Yamoussoukro D.A.

Le MINSEDD demande l’implication des directeurs régionaux dans la gestion des pesticides et déchets associés

Atelier de formation des DR du MINSEDD sur la gestion des pesticides obsolètes et déchets associés

Photo : DR

Yamoussoukro, 18 août -Les directeurs régionaux du ministère de la Salubrité, de l’Environnement et du Développement durable (MINSEDD) ont été invités jeudi, à l’occasion d’un atelier à Yamoussoukro, à s’approprier la gestion des pesticides obsolètes et déchets associés en vue de protéger l’environnement et la santé des populations contre les impacts de produits chimiques.

Le coordonnateur du projet de gestion des pesticides obsolètes et déchets associés en Côte d’Ivoire (PROGERP-CI), Pr  Georges Kouadio du MINSEDD qui présentait le projet, a clarifié le rôle des DR du MINSEDD dans l’opération et souhaité leur implication pour la réussite de l’inventaire national pesticides obsolètes.

« Votre rôle réside dans le fait que dans toutes les concertations, les préoccupations du ministère qui sont celles de protéger l’environnement soient prises en compte. Vous devriez éclairer les préfets dans la prise de décision  et accompagner le ministère de l’Agriculture en charge de l’opération afin que les questions de protection de l’environnement et des utilisateurs soient au cœur des décisions », a précisé Pr Kouadio.

Selon le coordonnateur du PROGEP-CI, les pesticides fabriqués sont pour une cible précise toutefois, le constat est que la crise survenue en Côte d’Ivoire a favorisé le commerce illégal des pesticides non homologués. Aussi, a-t-il  été donné de constater que lorsque les pesticides sont périmés ou non-utilisables, leur stockage ne sont pas fait dans les conditions convenables.

> [DONNÉES SOURCES]
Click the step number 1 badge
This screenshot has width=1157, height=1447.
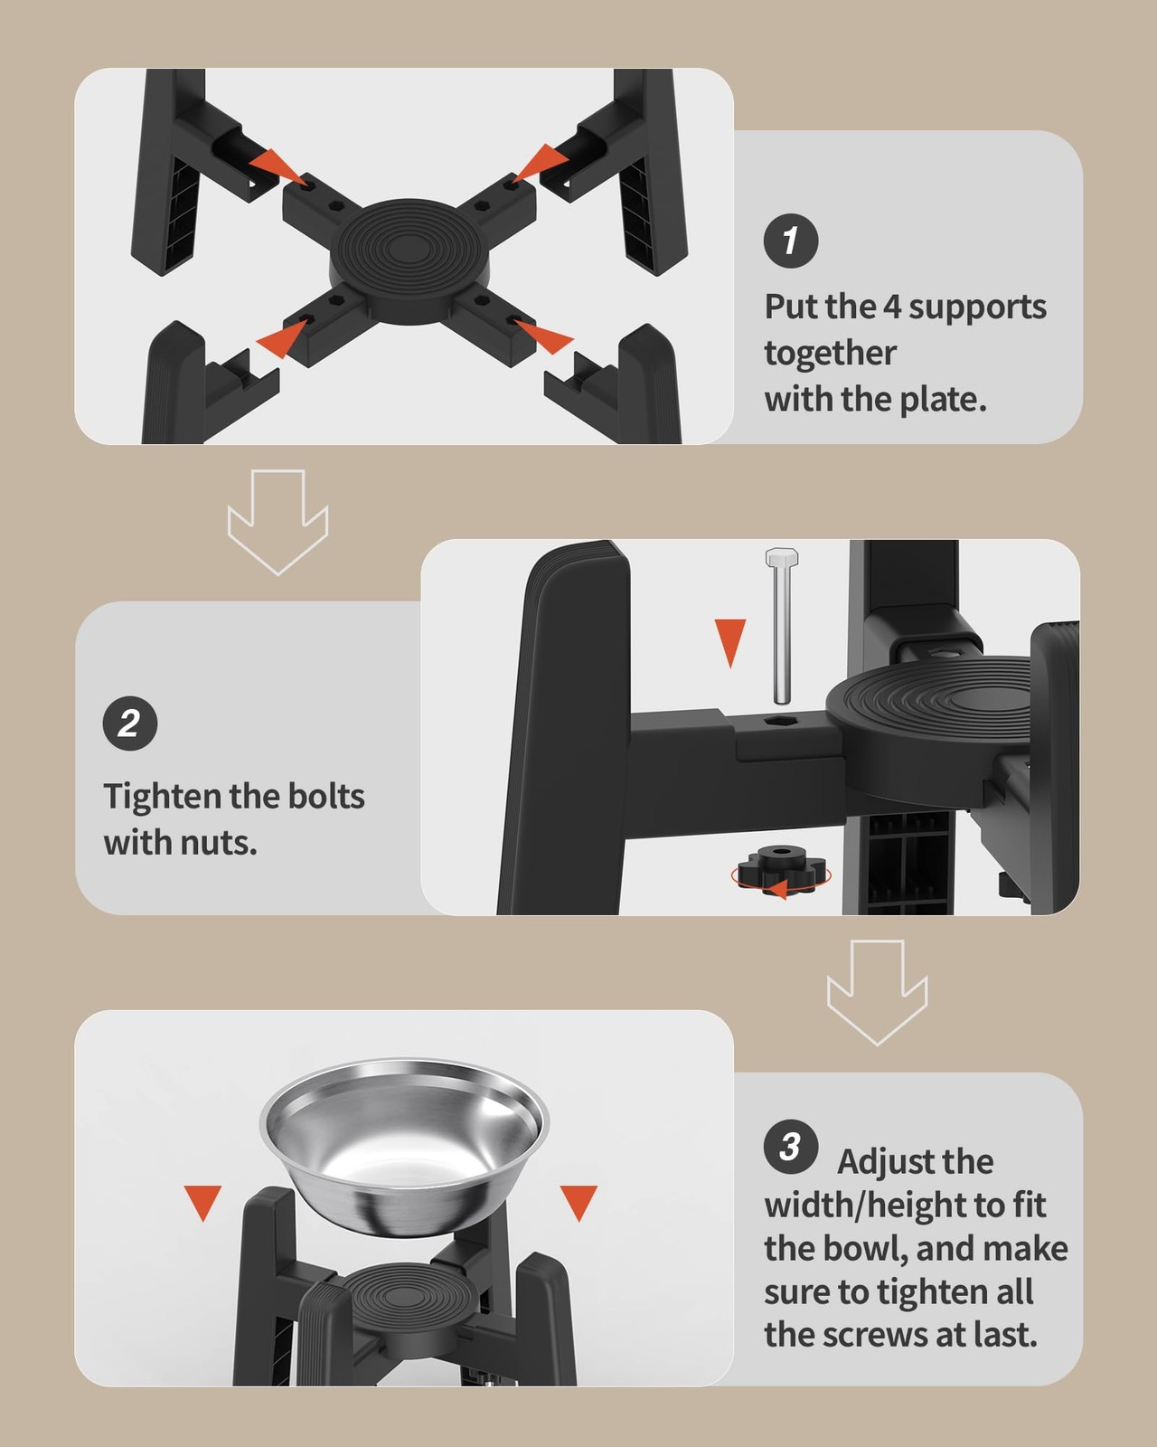coord(791,241)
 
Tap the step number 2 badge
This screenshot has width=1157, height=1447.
coord(130,723)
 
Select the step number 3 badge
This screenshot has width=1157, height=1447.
coord(791,1147)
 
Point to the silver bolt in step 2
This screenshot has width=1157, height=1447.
coord(781,626)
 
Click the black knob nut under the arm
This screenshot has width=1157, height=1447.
coord(781,869)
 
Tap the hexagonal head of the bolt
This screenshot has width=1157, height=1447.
coord(782,557)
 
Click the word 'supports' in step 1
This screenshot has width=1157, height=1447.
coord(977,308)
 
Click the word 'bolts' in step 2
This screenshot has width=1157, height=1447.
coord(326,796)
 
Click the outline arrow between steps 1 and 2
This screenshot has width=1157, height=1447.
coord(277,522)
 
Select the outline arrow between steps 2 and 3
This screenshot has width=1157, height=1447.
coord(878,992)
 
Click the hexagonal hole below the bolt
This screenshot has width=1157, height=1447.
coord(780,720)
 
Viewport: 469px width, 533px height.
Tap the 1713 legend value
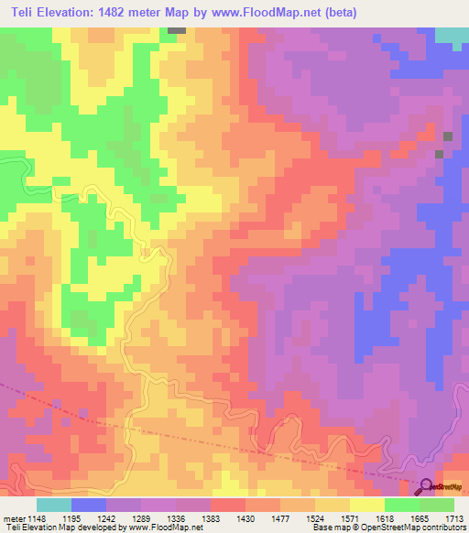[455, 519]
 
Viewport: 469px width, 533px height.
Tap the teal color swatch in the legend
[54, 505]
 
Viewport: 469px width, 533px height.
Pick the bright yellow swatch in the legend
[366, 505]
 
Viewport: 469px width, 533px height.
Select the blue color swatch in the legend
[89, 505]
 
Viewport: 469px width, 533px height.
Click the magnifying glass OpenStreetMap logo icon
[426, 486]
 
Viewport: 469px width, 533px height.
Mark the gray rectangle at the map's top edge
[176, 30]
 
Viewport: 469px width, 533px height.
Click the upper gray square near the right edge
[448, 136]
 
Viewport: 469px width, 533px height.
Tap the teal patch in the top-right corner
[452, 36]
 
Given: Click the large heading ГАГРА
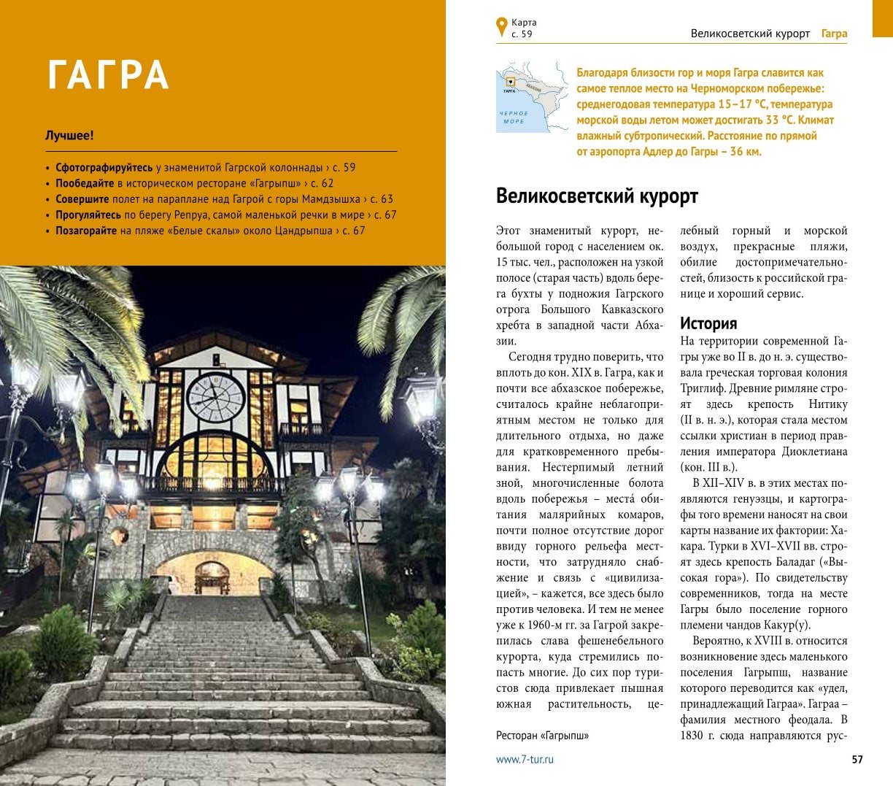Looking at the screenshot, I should [x=108, y=74].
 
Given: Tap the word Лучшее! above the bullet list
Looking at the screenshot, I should [x=69, y=136].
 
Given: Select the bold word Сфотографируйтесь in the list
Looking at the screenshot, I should [x=104, y=167].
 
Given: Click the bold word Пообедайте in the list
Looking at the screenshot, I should [x=85, y=183].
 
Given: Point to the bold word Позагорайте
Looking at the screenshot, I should [x=86, y=231].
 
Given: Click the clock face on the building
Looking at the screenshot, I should [x=216, y=398].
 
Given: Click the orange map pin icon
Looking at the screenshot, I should [x=501, y=27].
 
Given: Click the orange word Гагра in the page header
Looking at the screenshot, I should [x=834, y=34].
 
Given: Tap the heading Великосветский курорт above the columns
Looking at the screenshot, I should [x=597, y=196].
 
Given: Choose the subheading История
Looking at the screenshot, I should [x=708, y=323].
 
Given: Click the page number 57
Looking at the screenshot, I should [x=857, y=760].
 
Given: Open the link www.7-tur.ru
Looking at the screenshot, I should [x=525, y=760].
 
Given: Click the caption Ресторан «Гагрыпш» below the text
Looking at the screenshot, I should [x=542, y=736].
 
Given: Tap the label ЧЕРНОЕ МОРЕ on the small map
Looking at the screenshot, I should [x=514, y=117].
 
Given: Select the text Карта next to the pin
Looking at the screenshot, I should [x=524, y=23].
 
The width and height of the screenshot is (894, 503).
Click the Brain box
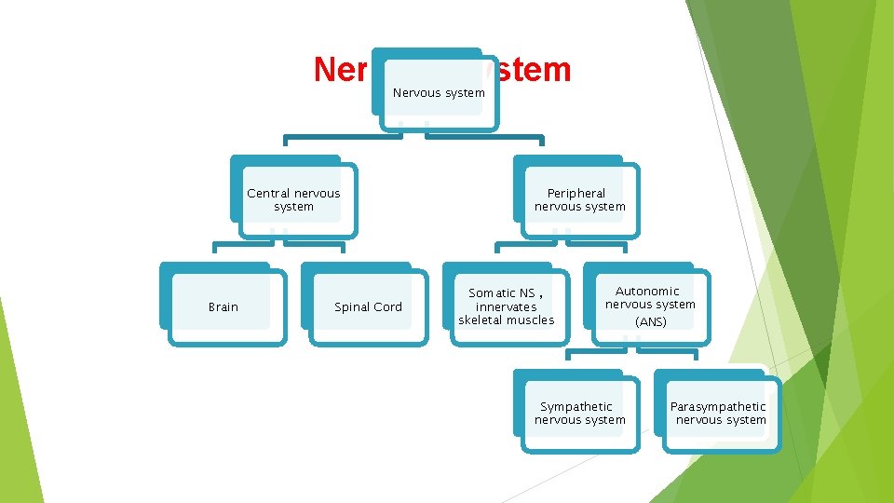224,306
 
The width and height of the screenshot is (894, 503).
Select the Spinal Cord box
368,306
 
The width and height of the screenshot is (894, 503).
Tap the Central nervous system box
293,199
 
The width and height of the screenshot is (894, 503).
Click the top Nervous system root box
439,92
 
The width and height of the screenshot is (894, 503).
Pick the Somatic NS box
506,306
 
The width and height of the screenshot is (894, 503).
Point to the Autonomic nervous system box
650,306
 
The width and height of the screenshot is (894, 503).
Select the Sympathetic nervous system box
579,413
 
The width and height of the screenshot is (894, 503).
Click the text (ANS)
650,322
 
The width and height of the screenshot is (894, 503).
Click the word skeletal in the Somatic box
482,320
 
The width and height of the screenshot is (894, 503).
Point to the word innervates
506,306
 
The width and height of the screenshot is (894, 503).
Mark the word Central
268,193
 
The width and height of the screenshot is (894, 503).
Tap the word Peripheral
576,193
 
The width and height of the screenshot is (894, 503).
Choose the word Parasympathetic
718,406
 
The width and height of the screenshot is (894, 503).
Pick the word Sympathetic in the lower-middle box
576,406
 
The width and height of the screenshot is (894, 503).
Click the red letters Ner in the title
341,70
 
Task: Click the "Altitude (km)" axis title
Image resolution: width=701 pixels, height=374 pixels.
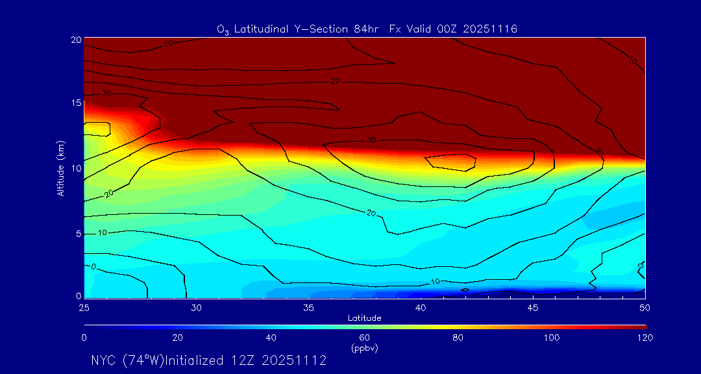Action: [x=60, y=168]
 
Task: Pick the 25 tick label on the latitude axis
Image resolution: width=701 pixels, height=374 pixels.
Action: [x=84, y=307]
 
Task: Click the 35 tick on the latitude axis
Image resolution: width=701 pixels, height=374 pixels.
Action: [x=309, y=307]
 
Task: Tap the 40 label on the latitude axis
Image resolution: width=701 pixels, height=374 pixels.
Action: [x=421, y=307]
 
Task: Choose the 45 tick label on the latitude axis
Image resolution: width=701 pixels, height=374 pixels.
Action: [x=533, y=307]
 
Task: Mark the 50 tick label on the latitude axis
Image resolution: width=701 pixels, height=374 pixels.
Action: [x=645, y=307]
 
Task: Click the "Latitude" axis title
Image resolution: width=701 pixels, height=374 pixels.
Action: [x=365, y=318]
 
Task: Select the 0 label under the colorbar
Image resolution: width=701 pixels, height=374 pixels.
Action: [x=84, y=338]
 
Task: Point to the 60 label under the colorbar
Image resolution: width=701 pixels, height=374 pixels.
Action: [x=365, y=338]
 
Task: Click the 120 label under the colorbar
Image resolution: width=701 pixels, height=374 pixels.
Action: [x=645, y=338]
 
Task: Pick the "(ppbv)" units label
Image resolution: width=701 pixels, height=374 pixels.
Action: [x=365, y=348]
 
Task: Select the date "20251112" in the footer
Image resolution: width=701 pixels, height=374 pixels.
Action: [x=295, y=360]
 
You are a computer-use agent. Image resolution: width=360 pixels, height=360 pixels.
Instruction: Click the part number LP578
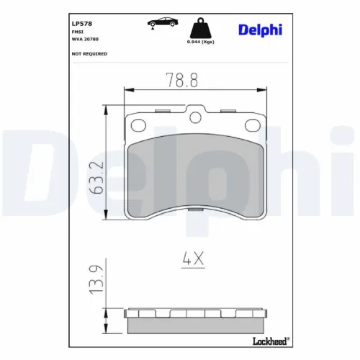coord(82,24)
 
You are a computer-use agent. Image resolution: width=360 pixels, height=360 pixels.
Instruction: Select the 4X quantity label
coord(192,257)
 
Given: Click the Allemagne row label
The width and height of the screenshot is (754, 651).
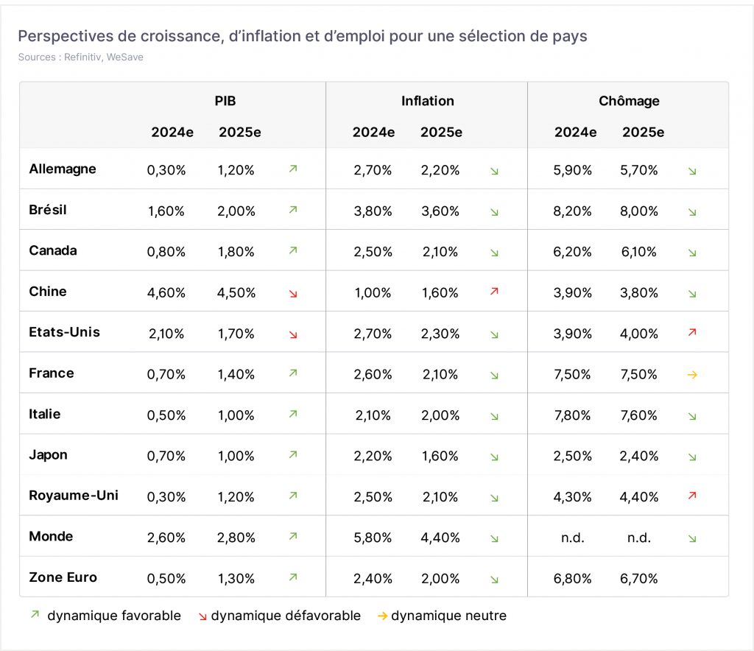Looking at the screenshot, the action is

> [TRAVAIL DEMANDÉ]
#1 D'après le texte source sur la gestion des pesticides obsolètes, quel ministère est en charge de l'opération ?
#2 Poursuivez le texte source sur la gestion des pesticides obsolètes après sa dernière phrase.

> [VOS RÉPONSES]
#1 Le ministère de l'Agriculture.

#2
Le projet PROGEP-CI d’une durée de cinq ans est à sa deuxième année et vise à améliorer la gestion des pesticides tout le long de leur cycle de vie. L’objectif  cette année pour le MINSEDD est de faire l’inventaire des pesticides obsolètes et contrefaits, sur l’ensemble du territoire national, d’en connaître la quantité disponible, de prendre des dispositions écologiques rationnelles pour pouvoir les transporter, les stocker et les détruire ainsi que les déchets associés que sont les emballages vides.

Ces emballages constituent, selon Georges Kouadio, une préoccupation majeure vu qu’ils sont utilisés par les paysans comme des récipients alors qui ne se sont pas destinés à être utilisés pour la consommation humaine, a-t-il fait remarquer

« Notre préoccupation sera de contribuer à améliorer la gestion des produits chimiques depuis la production jusqu’à ce que ces pesticides deviennent des déchets, et  que les revendeurs et les utilisateurs comprennent que les pesticides sont certes utiles pour le développement de notre agriculture, mais doivent être utilisés selon les règles qui préservent l’environnement et leur santé en produisant moins de déchets », a insisté le coordonnateur du projet.